Descrição da tarefa
Diga se cada afirmação a seguir concorda com o texto sobre lugar de fala, respondendo sim ou não e copiando as palavras do texto que decidem a resposta. 1. O conceito de lugar de fala surgiu para dar voz a quem tinha pouco espaço nas pautas coletivas. 2. As ideias de lugar, espaço e território não têm nada em comum. 3. A necessidade de transitoriedade é apresentada como menos importante que a de fixar.

Trecho do texto
Atualizado: 15 de mar. de 2021

Lugar de fala: conceito que surge para garantir voz e visibilidade àqueles que costumavam ter pouco espaço nas pautas coletivas, encenadas no espaço público, mas que rapidamente torna-se um território bem demarcado onde estranhos ou curiosos não são bem vindos.



As ideias de lugar, espaço e território têm muito em comum. Todas elas falam da nossa necessidade de alojar e de pertencer, de criar raízes e proliferar. No entanto, talvez desconsiderem outra vertente do campo das necessidades, tão importante quanto a de fixar, que diz respeito à transitoriedade, ao movimento e a desterritorialização.


Em princípio, a ideia de lugar de fala se refere ao lugar que cada um de nós ocupa no mundo e a partir do qual experimentamos existir. Será por meio e a partir deste corpo material e histórico que habitamos, que receberemos e emitiremos influências a todos aqueles com quem nos relacionamos.


No entanto, a própria ideia de que haja um lugar originário e individualizado pode ser problematizada. Habitamos o mesmo corpo-casa do princípio ao fim? E o que é este corpo senão um substrato de trocas e de encontro com os outros corpos, seja por meio da fala, dos gestos ou pelo modo como percebemos as linhas de transversalidade que nos constituem?

Informações exibidas
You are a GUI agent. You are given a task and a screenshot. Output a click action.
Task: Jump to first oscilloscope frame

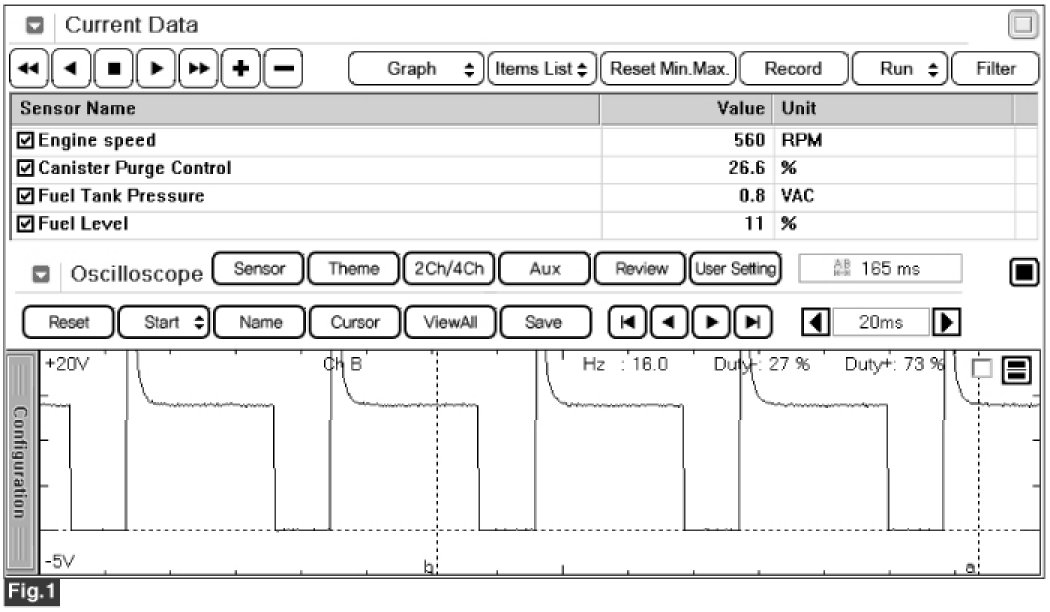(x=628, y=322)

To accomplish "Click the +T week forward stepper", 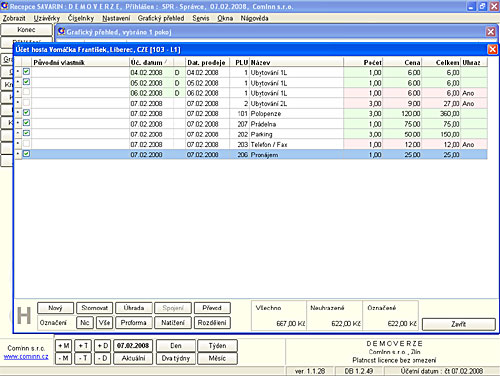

Resposta do exercício
1. Sim: “conceito que surge para garantir voz e visibilidade àqueles que costumavam ter pouco espaço nas pautas coletivas”
2. Não: “As ideias de lugar, espaço e território têm muito em comum.”
3. Não: “tão importante quanto a de fixar”